* [Work request]: Here are some records. Repeat them all exactly.

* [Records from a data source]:
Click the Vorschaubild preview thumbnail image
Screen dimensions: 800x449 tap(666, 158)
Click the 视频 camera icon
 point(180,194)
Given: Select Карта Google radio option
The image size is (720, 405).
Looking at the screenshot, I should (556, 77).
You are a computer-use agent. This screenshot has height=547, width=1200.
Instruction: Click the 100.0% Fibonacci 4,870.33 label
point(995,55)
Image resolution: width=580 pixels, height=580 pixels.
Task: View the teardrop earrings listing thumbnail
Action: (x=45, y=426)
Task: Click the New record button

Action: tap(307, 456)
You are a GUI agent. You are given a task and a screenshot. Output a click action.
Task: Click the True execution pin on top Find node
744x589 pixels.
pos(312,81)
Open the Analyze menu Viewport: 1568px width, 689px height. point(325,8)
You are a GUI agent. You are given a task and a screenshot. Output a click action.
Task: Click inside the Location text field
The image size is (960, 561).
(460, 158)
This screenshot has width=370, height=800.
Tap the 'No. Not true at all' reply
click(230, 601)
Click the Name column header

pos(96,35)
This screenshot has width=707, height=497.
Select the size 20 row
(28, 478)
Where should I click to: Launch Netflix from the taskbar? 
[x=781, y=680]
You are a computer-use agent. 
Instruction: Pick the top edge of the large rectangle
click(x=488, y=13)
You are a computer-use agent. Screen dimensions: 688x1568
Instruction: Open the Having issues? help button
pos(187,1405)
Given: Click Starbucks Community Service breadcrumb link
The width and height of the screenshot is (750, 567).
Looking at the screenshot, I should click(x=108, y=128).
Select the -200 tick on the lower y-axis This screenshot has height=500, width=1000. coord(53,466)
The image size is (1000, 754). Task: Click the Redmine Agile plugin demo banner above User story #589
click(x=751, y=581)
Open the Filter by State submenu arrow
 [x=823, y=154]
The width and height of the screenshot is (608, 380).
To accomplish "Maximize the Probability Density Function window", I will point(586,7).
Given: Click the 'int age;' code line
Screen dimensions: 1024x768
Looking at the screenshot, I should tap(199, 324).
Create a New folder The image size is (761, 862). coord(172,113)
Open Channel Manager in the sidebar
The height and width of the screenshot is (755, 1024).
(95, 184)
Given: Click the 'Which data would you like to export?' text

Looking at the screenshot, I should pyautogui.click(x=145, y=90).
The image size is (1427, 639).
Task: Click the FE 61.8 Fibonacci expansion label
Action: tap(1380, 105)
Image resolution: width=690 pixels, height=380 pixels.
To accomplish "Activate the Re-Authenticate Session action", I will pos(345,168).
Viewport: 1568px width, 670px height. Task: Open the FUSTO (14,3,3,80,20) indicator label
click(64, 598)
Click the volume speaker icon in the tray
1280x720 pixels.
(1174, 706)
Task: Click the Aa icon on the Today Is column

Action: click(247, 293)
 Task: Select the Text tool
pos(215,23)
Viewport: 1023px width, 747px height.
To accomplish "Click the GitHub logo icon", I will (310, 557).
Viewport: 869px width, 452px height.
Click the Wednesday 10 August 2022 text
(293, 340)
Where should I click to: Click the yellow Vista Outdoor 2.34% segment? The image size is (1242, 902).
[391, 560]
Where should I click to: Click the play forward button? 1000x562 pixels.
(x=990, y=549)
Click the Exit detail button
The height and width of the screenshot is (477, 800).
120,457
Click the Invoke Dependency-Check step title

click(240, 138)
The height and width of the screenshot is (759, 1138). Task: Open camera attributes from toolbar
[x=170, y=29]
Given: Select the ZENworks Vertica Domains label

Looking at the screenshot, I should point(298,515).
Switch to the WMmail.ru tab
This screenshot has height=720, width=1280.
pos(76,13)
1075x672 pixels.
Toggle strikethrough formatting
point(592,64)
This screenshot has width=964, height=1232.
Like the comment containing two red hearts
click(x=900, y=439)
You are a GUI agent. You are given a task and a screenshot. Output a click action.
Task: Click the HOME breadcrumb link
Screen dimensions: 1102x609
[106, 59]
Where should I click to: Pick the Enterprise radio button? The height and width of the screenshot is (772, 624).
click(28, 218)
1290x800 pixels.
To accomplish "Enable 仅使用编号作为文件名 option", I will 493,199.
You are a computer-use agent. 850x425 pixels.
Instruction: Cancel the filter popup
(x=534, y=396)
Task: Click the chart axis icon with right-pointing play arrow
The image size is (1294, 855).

* [Written response]:
Click the Vorschaubild preview thumbnail image
Screen dimensions: 800x449 tap(666, 158)
Click the 视频 camera icon
 point(180,194)
Given: Select Карта Google radio option
The image size is (720, 405).
Looking at the screenshot, I should (556, 77).
You are a computer-use agent. This screenshot has height=547, width=1200.
Instruction: Click the 100.0% Fibonacci 4,870.33 label
point(995,55)
Image resolution: width=580 pixels, height=580 pixels.
Task: View the teardrop earrings listing thumbnail
Action: (x=45, y=426)
Task: Click the New record button

Action: tap(307, 456)
You are a GUI agent. You are given a task and a screenshot. Output a click action.
Task: Click the True execution pin on top Find node
744x589 pixels.
pos(312,81)
Open the Analyze menu Viewport: 1568px width, 689px height. point(325,8)
You are a GUI agent. You are given a task and a screenshot. Output a click action.
Task: Click inside the Location text field
The image size is (960, 561).
(460, 158)
This screenshot has width=370, height=800.
Tap the 'No. Not true at all' reply
click(230, 601)
Click the Name column header

pos(96,35)
This screenshot has width=707, height=497.
Select the size 20 row
(28, 478)
Where should I click to: Launch Netflix from the taskbar? 
[x=781, y=680]
You are a computer-use agent. 
Instruction: Pick the top edge of the large rectangle
click(x=488, y=13)
You are a computer-use agent. Screen dimensions: 688x1568
Instruction: Open the Having issues? help button
pos(187,1405)
Given: Click Starbucks Community Service breadcrumb link
The width and height of the screenshot is (750, 567).
Looking at the screenshot, I should click(x=108, y=128).
Select the -200 tick on the lower y-axis This screenshot has height=500, width=1000. coord(53,466)
The image size is (1000, 754). Task: Click the Redmine Agile plugin demo banner above User story #589
click(x=751, y=581)
Open the Filter by State submenu arrow
 [x=823, y=154]
The width and height of the screenshot is (608, 380).
To accomplish "Maximize the Probability Density Function window", I will point(586,7).
Given: Click the 'int age;' code line
Screen dimensions: 1024x768
Looking at the screenshot, I should tap(199, 324).
Create a New folder The image size is (761, 862). coord(172,113)
Open Channel Manager in the sidebar
The height and width of the screenshot is (755, 1024).
(95, 184)
Given: Click the 'Which data would you like to export?' text

Looking at the screenshot, I should pyautogui.click(x=145, y=90).
The image size is (1427, 639).
Task: Click the FE 61.8 Fibonacci expansion label
Action: tap(1380, 105)
Image resolution: width=690 pixels, height=380 pixels.
To accomplish "Activate the Re-Authenticate Session action", I will pos(345,168).
Viewport: 1568px width, 670px height. Task: Open the FUSTO (14,3,3,80,20) indicator label
click(64, 598)
Click the volume speaker icon in the tray
1280x720 pixels.
(1174, 706)
Task: Click the Aa icon on the Today Is column

Action: click(247, 293)
 Task: Select the Text tool
pos(215,23)
Viewport: 1023px width, 747px height.
To accomplish "Click the GitHub logo icon", I will (310, 557).
Viewport: 869px width, 452px height.
Click the Wednesday 10 August 2022 text
(293, 340)
Where should I click to: Click the yellow Vista Outdoor 2.34% segment? The image size is (1242, 902).
[391, 560]
Where should I click to: Click the play forward button? 1000x562 pixels.
(x=990, y=549)
Click the Exit detail button
The height and width of the screenshot is (477, 800).
120,457
Click the Invoke Dependency-Check step title

click(240, 138)
The height and width of the screenshot is (759, 1138). Task: Open camera attributes from toolbar
[x=170, y=29]
Given: Select the ZENworks Vertica Domains label

Looking at the screenshot, I should point(298,515).
Switch to the WMmail.ru tab
This screenshot has height=720, width=1280.
pos(76,13)
1075x672 pixels.
Toggle strikethrough formatting
point(592,64)
This screenshot has width=964, height=1232.
Like the comment containing two red hearts
click(x=900, y=439)
You are a GUI agent. You are given a task and a screenshot. Output a click action.
Task: Click the HOME breadcrumb link
Screen dimensions: 1102x609
[106, 59]
Where should I click to: Pick the Enterprise radio button? The height and width of the screenshot is (772, 624).
click(28, 218)
1290x800 pixels.
To accomplish "Enable 仅使用编号作为文件名 option", I will 493,199.
You are a computer-use agent. 850x425 pixels.
Instruction: Cancel the filter popup
(x=534, y=396)
Task: Click the chart axis icon with right-pointing play arrow
The image size is (1294, 855).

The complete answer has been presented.